Defining the role of IL-17A in propelling clonal cytopenia of undetermined significance

Clonal hematopoiesis arises when mutations arise in blood-forming stem cells as we age. These mutations can make affected people more likely to subsequently develop blood cancers. Scientists and physicians have dedicated considerable effort toward finding features that indicate which people with clonal hematopoiesis will develop blood cancers and which will not. Among the strongest predictors for poor outcomes is dropping blood counts, including reduced numbers of neutrophils (the white blood cells that help fight infections). It is unknown whether low neutrophil count (neutropenia) is simply a symptom of dysfunctional blood formation or if it contributes to the progression of disease. To address this question, I developed a new series of mouse models that combine competitive clonal hematopoiesis with the ability to durably remove neutrophils from the blood.
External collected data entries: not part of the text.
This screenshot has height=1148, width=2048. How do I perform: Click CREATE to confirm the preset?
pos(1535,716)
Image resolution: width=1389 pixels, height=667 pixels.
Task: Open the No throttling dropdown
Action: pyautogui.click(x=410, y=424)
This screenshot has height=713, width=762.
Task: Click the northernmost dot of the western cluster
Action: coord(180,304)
In preliminary experiments, I found that low neutrophil counts preferentially drive expansion of blood stem cells lacking the Tet2 gene, which is commonly mutated in patients with clonal hematopoiesis. I found that this expansion is associated with increased levels of inflammatory proteins in the blood (called cytokines) that have been previously implicated in regulating blood cell production. Blocking the function of one of these cytokines appears to halt the accelerated disease progression when neutrophil counts are low. These findings led me to predict that the liberation of this cytokine is the driving the disease progression seen with neutropenia. This project seeks to understand: (i) Where this cytokine is originating from in neutropenic animals and what signals are regulating its release, and (ii) How this cytokine is driving blood-forming stem cells lacking Tet2 to proliferate and expand disproportionately. Obtaining a mechanistic understanding of this systemic response to neutropenia in clonal hematopoiesis, if successful, will provide at least two benefits to patients with clonal hematopoiesis and related blood cancers: (i) It will motivate human-based studies to determine whether blood levels of this cytokine can serve as a powerful predictive biomarker for those at high risk of developing future blood cancer, and (ii) It may provide a new target for medicines designed to block the cytokine and potentially slow progression toward blood cancer.